Haruhiko Kuroda, governor of the Bank of Japan (BOJ), with Masayoshi Amamiya, an executive director at the BOJ in the upper house of parliament in Tokyo, Japan. (Photographer: Tomohiro Ohsumi/Bloomberg)

BOJ Could Adjust Rates, But Not Yet, Says New Deputy Amamiya

(Bloomberg) -- The Bank of Japan decides the best shape for the yield curve at every policy meeting, and could make adjustments before inflation hits the target, according to one of the bank’s new deputy governors.

“Conceptually and theoretically, we haven’t ruled out the possibility of adjusting the yield curve” Masayoshi Amamiya said in response to a question about whether the BOJ could adjust rates before inflation reached the 2 percent target. “However, we are not at the point of considering that at the moment.”

The yen strengthened against the dollar after the comments, which were similar to what Governor Haruhiko Kuroda said earlier this month. Amamiya and Masazumi Wakatabe, the other new deputy governor, began five-year terms on Tuesday, and were speaking at their inaugural press conference.

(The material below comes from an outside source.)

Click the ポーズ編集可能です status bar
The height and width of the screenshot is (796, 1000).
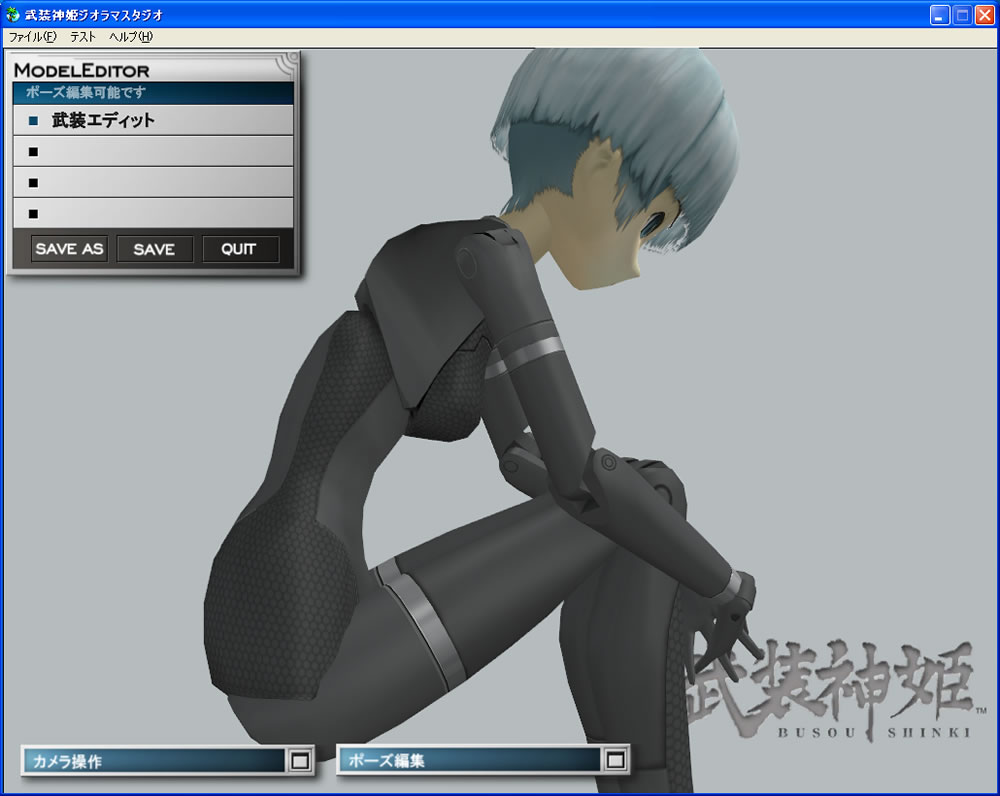click(153, 93)
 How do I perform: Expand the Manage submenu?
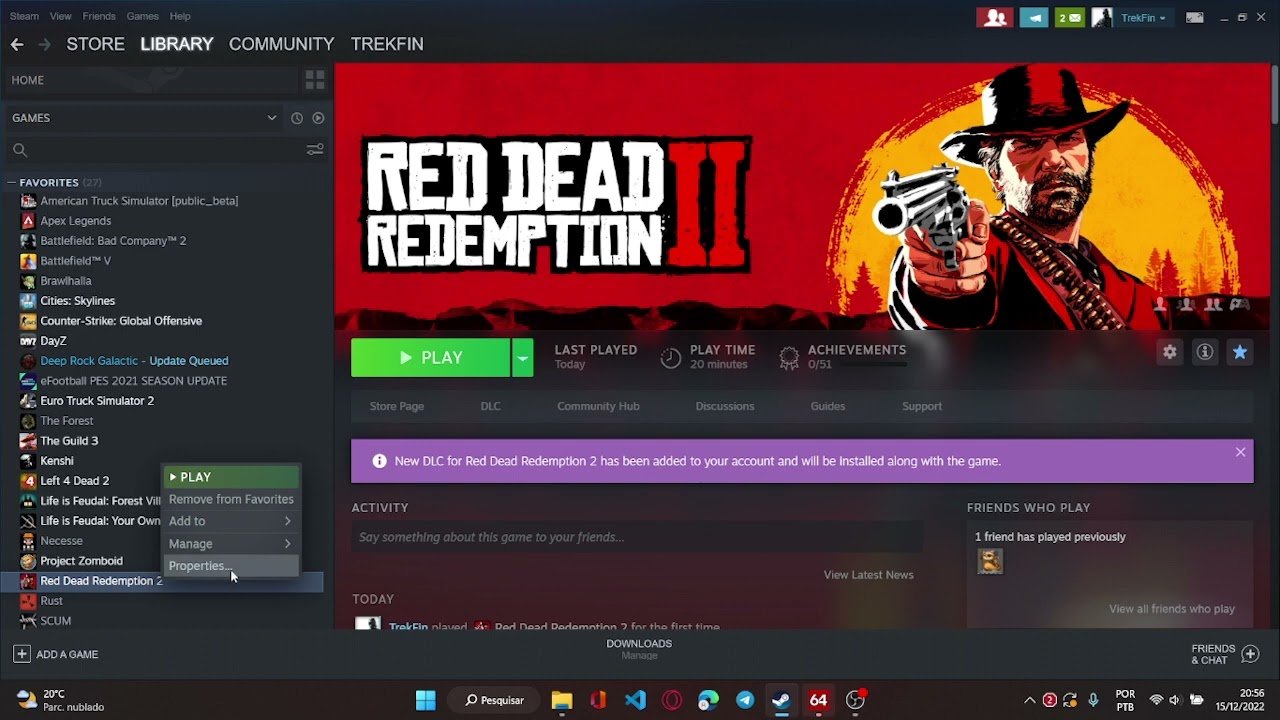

While Japan’s economy is in the middle of the longest expansion in nearly three decades, the BOJ faces challenges in the next few years. While markets are focused on how and when the BOJ might start exiting from monetary easing, the bank is still increasing stimulus to hit its distant inflation target, and it must help deal with the slowdown in consumer spending expected after a planned 2019 tax hike.

BOJ Could Adjust Rates, But Not Yet, Says New Deputy Amamiya

“The term for the BOJ’s new leadership will be a a very challenging one,” said Shinichiro Kobayashi, an economist at Mitsubishi UFJ Research & Consulting. “Inflation won’t reach their price target, but they have few tools to get closer.”

Japan’s economic expansion hasn’t caused inflation to accelerate to the 2 percent target. Core consumer prices rose 0.9 percent in January, the same as in December.

Wakatabe’s comments were less aggressive compared with what he said before his nomination for the position.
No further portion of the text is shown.